I want to find a string in a very large text file (containing tens of gigabytes of text). I need to use buffers and multithreading, and this is what I thought to do:
- Create a loop reading chunk of the text using buffer at each iteration.
- Split the chunk into the given number of threads.
- Each thread will search the string in the part of the text it received.
- If the string was found print its location, else read another chunk of the text file.
This is what I tried to do:
string[] lines = System.IO.File.ReadAllLines(@textfile);
int counter = lines.Length / nThreads;
int start = 0;
int end = counter;
(int,int)[] results = new (int, int)[nThreads];
results.ToList().ForEach(i => Console.WriteLine(i.ToString()));
for (int i = 0; i < nThreads; i++)
{
Thread thread1 = new Thread(() => { results[i] = ThreadSearch
.SubarraySearch(StringToSearch, Delta, lines, start, end); });
// ThreadSearch - function that search the string in the array
thread1.Start();
thread1.Join();
}
// At the end I will go through the results array see if any
// of the threads found something
Now I have two problems at implementing this algorithm:
- I don't now how to run all the threads at the same time and stop when result is found.

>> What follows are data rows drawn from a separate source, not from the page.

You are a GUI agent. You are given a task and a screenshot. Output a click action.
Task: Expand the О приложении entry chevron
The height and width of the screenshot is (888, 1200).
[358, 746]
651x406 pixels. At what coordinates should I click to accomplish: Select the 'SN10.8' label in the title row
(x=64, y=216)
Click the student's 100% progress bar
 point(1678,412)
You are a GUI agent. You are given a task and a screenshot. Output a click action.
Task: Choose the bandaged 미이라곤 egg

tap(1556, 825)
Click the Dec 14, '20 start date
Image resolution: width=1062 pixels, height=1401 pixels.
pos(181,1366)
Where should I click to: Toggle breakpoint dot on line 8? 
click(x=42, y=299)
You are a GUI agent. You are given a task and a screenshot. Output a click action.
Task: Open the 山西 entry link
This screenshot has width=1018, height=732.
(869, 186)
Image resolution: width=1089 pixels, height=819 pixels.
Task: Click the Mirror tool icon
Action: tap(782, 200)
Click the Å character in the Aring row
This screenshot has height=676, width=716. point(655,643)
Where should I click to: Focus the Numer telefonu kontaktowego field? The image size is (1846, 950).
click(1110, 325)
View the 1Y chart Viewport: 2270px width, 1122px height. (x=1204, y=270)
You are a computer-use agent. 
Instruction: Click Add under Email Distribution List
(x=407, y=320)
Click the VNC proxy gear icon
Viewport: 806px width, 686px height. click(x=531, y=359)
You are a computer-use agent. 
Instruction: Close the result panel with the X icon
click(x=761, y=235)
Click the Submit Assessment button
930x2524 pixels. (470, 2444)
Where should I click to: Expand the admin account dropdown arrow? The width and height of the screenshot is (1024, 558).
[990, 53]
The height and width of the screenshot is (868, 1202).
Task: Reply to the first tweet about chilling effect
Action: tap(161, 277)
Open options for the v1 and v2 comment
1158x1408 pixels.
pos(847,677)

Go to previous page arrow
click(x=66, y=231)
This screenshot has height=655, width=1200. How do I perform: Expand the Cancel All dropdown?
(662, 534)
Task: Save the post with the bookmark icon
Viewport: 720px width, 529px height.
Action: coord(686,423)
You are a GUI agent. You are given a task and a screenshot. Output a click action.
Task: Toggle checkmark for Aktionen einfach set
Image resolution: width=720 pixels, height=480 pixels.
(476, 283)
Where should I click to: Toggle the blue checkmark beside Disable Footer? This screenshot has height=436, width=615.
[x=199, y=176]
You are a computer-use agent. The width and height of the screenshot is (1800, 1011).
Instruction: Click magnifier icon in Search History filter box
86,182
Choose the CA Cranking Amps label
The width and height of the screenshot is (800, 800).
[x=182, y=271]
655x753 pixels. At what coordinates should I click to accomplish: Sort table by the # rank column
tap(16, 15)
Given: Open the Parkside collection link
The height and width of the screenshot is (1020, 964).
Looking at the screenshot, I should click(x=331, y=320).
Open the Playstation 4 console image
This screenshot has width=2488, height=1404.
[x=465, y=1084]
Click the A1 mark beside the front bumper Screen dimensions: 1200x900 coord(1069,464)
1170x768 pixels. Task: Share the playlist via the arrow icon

- I only know how to read line by line using buffer and not a chunk from the text.
Constraints and invariants of the input data:
- I don't know the exact size of the text file, only that it's too large to read at once, but I do know that the maximum buffer size of thread is 10k.
- The size of string I'm searching is unknown - probably a word from the text file, it will contain only letters and digits, no spaces or new lines.
I'm new at C#, so any help will be great.